◆ Задание A
Ответьте на вопросы по тексту об Эренбурге и парижском конгрессе писателей:
(i) Когда Эренбург обратился к Сталину с призывом создать антинацистское движение?
(ii) Сколько делегатов участвовало в конгрессе и из скольких стран они приехали?
(iii) Какого числа был подписан французско-советский договор о взаимопомощи?
◆ Задание B
Допишите следующую часть текста об Эренбурге и парижском конгрессе писателей 1935 года.

++++ Приведённый отрывок

В 1934 и 1935 годах Эренбург тоже много путешествовал по Европе, и во время своих поездок в Эльзас, Бельгию и Нидерланды он ужасался успехам нацистской пропаганды в агрессивном распространении принципов немецкого национализма. Поэтому осенью 1934 года он обратился непосредственно к Сталину, убеждая того создать антинацистское движение. В результате летом 1935 года Эренбургу было поручено организовать антифашистский конгресс в Париже. Он состоялся 21–25 июня в «Пале де ла Мютюалите» под названием «Международный конгресс писателей в защиту культуры»: его посетило около 3000 человек, а участвовали в нем 230 делегатов из 38 стран. Среди участников были Бертольт Брехт, Роберт Музиль, Анна Сегерс, Лион Фейхтвангер, Генрих Манн, Эрнест Хемингуэй, Олдос Хаксли, Герберт Уэллс и Э. М. Форстер, а также представители Франции и СССР. Специфика конгресса во многом определялась тем, что большую роль в его организации сыграли Французская коммунистическая партия и представители советской власти. Они преследовали двоякую цель: создание единого антифашистского фронта и формирование положительного образа СССР как защитника Европы от нацизма. Незадолго до этого французские и советские дипломатические отношения были скреплены новым договором о взаимопомощи, подписанным 2 мая 1935 года. Гитлеровская угроза, конечно, ставила перед очевидной дилеммой тех, кто имел предубеждение против сталинской России. Многие из присутствовавших на конгрессе, скорее всего, поддерживали первую его цель (объединение против Гитлера), хотя скептически относились к просоветской пропаганде [Menegaldo 1998: 183].

++++++++
++++ Исходные записи

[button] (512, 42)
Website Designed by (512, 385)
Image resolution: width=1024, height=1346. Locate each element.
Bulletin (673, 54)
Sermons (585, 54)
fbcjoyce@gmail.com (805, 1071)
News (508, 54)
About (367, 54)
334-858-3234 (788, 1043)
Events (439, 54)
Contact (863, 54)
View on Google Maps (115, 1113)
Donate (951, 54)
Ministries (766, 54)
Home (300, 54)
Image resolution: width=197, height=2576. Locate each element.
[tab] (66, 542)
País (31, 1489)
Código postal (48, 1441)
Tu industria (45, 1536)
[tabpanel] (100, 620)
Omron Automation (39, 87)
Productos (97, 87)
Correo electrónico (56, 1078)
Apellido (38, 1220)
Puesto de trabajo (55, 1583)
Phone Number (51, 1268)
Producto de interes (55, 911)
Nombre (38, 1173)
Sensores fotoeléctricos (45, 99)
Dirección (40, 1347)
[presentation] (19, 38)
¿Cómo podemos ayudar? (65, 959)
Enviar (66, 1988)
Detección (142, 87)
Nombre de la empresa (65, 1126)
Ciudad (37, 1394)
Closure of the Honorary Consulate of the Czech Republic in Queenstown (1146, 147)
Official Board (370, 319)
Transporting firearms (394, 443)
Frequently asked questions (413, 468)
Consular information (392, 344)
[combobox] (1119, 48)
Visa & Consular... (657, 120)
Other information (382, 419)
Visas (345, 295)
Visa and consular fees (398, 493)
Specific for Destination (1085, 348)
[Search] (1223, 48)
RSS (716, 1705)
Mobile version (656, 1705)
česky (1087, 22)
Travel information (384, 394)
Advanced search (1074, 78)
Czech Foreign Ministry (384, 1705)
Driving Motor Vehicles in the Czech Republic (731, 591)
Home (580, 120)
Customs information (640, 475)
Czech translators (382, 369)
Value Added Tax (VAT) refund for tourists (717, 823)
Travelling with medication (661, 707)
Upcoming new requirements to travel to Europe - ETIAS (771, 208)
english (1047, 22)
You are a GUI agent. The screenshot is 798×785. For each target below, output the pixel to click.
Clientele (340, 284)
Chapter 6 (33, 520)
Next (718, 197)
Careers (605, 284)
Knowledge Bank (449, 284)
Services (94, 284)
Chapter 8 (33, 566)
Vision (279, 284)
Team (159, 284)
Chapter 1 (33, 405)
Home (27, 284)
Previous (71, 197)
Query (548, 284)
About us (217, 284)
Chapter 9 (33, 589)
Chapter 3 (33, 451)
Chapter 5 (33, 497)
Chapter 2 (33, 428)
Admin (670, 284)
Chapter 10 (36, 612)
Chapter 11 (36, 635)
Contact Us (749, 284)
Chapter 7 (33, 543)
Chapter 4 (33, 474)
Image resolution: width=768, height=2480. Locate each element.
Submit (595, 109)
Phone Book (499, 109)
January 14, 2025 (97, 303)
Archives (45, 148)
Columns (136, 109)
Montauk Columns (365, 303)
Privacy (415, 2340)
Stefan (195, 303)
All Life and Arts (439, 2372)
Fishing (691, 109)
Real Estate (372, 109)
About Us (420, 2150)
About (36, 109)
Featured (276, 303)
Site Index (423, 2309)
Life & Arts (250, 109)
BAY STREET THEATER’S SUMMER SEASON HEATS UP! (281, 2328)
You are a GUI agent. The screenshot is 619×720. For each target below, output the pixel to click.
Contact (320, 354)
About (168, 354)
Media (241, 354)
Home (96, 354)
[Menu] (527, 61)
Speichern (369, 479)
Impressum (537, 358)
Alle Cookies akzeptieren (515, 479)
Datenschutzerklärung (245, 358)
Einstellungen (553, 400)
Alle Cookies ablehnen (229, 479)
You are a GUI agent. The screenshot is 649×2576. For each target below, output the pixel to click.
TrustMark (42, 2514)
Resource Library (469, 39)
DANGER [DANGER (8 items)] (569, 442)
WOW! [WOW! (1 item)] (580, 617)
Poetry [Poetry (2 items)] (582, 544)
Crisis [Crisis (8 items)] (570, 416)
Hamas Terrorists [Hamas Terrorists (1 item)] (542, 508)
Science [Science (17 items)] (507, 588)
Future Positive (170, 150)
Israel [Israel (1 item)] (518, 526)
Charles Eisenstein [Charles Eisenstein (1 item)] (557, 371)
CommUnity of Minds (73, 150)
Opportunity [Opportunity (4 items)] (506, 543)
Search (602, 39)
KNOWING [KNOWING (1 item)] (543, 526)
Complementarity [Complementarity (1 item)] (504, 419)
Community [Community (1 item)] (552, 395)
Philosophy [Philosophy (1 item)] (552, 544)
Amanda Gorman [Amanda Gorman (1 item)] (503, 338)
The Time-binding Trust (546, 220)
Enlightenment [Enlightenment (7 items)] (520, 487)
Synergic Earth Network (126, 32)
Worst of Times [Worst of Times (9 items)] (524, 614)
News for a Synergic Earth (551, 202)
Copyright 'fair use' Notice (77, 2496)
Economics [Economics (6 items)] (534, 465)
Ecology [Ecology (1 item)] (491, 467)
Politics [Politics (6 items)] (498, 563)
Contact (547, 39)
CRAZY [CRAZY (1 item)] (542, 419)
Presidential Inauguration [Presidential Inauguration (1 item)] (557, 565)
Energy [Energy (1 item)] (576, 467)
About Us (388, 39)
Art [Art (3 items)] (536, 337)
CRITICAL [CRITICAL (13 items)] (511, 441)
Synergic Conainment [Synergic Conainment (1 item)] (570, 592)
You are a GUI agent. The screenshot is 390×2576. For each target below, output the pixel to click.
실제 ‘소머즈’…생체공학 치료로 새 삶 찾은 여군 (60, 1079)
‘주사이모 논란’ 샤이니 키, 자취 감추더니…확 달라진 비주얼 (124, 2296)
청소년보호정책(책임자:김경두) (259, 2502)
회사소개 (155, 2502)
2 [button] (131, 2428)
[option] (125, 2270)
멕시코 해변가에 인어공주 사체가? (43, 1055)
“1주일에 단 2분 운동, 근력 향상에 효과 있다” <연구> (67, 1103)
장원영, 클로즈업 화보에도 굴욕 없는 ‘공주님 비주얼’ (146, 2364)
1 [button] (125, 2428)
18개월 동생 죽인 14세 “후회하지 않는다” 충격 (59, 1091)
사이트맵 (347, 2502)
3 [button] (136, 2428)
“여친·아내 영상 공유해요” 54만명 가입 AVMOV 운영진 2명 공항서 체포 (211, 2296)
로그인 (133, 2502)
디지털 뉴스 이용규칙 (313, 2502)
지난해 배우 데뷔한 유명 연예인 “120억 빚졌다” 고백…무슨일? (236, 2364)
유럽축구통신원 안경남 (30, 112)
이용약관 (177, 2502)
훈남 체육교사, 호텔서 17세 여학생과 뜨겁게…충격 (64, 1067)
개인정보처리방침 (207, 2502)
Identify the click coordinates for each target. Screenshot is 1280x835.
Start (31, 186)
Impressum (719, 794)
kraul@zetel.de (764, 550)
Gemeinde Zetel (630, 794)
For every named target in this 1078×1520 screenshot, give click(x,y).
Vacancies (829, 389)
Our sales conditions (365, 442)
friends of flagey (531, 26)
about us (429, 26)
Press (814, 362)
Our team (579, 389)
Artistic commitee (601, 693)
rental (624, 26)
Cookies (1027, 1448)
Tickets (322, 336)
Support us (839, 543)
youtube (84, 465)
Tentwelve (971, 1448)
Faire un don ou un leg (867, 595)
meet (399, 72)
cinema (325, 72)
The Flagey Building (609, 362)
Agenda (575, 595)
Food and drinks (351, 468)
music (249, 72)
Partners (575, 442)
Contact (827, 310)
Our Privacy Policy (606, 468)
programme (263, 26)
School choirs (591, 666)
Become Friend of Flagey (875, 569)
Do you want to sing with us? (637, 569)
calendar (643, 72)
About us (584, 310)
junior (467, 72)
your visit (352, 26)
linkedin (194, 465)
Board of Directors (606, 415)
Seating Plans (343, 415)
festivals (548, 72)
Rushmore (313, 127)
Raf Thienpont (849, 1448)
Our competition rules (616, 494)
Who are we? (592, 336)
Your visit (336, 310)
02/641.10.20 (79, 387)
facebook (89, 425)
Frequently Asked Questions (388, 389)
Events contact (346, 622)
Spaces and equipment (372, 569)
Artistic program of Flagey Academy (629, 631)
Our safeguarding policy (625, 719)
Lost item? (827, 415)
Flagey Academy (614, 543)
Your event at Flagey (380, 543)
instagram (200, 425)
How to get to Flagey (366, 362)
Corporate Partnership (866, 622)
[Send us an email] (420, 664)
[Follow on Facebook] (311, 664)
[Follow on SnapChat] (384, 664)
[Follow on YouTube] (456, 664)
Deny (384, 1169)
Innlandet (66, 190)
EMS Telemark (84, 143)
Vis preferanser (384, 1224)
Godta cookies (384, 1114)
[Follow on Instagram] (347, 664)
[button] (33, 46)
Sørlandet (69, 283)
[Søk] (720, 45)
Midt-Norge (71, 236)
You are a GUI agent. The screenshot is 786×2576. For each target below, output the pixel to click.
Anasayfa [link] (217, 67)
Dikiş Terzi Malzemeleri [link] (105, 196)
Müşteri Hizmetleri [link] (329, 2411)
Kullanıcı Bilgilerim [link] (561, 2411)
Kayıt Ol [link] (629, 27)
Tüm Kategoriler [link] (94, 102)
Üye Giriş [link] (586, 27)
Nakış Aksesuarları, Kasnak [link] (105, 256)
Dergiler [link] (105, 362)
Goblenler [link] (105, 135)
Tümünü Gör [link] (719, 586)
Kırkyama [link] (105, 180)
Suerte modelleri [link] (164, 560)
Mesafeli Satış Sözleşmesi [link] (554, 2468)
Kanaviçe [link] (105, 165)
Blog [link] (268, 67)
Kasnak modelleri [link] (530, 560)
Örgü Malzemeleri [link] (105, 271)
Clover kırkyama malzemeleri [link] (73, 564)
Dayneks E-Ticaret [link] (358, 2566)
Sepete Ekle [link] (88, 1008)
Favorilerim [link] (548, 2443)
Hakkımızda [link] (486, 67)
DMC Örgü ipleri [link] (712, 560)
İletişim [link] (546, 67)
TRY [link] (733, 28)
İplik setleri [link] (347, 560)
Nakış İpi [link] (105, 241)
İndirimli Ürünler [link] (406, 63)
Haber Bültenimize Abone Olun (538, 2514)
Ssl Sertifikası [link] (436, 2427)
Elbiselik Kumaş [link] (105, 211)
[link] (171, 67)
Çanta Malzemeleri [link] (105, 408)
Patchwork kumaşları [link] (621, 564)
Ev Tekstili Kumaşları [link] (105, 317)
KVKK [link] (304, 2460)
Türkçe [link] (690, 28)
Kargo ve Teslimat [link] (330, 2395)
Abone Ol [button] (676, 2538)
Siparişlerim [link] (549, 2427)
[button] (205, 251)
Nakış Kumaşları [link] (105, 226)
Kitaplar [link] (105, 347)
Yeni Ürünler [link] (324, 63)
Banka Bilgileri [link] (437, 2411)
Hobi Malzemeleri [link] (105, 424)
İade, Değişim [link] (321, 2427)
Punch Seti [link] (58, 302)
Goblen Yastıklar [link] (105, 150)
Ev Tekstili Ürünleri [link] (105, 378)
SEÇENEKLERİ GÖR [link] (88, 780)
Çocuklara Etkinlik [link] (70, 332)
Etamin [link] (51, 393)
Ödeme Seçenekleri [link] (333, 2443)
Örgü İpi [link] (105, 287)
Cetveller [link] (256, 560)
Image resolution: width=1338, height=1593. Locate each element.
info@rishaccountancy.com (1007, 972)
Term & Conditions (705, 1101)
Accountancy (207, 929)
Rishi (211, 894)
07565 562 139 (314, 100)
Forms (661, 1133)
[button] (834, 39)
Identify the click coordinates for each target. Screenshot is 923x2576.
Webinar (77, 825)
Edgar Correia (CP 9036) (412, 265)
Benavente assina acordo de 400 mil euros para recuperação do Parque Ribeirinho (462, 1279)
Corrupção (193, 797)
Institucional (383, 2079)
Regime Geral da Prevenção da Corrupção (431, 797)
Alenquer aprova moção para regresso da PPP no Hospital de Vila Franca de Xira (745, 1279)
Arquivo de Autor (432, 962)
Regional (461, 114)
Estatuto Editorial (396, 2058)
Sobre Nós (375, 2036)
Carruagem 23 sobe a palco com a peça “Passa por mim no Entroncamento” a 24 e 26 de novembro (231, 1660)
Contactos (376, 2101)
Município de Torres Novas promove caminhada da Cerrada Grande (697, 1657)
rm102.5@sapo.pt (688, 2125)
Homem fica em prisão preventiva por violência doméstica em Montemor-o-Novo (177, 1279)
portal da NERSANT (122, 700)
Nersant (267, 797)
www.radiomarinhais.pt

++++++++

◆ Ответ A
(i) Эренбург обратился к Сталину осенью 1934 года.
(ii) В конгрессе участвовали 230 делегатов из 38 стран.
(iii) Договор о взаимопомощи был подписан 2 мая 1935 года.

◆ Ответ B
Эренбург взял на себя организацию конгресса, ему также помогали Андре Жид, Андре Мальро, Жан-Ришар Блок и другие. Этот съезд должен был подчеркнуть значение интеллигенции и призвать к сплочению для защиты основных ценностей европейской цивилизации. Эренбург, Савич и Познер намеревались писать репортажи для основных советских газет. За пять дней до открытия съезда Мальро сообщили, что Горький, который должен был возглавить советскую делегацию, «нездоров» и поэтому не сможет приехать (в начале 1935 года ему уже отказали в разрешении поехать на Запад для лечения, что было недобрым знаком). По совету Эренбурга Жид и Мальро отправились в советское посольство и попросили включить Бабеля и Пастернака в состав советской делегации, чтобы придать вес ей и всему конгрессу. Последовал гротескный эпизод: Пастернаку позвонил личный секретарь Сталина и велел немедленно отправляться в дорогу. Несмотря на его протесты, его вместе с Бабелем посадили в поезд, забрав прямо из санатория, где он лечился от депрессии. Они смогли прибыть во Францию только к концу конгресса. Уже через год после съезда Союза писателей Пастернак был глубоко потрясен последствиями недавней коллективизации в русской деревне и волнами арестов среди литературной интеллигенции. В Париже он был в ужасном состоянии – больной и явно напуганный. Его краткая речь в защиту эстетической ценности поэзии (по словам Бабеля, именно он в парижском кафе с помощью Эренбурга набросал для Пастернака ее текст) была прочитана в последний день конгресса и имела успех. Бабель бегло говорил по-французски, но никаких свидетельств его выступления не сохранилось.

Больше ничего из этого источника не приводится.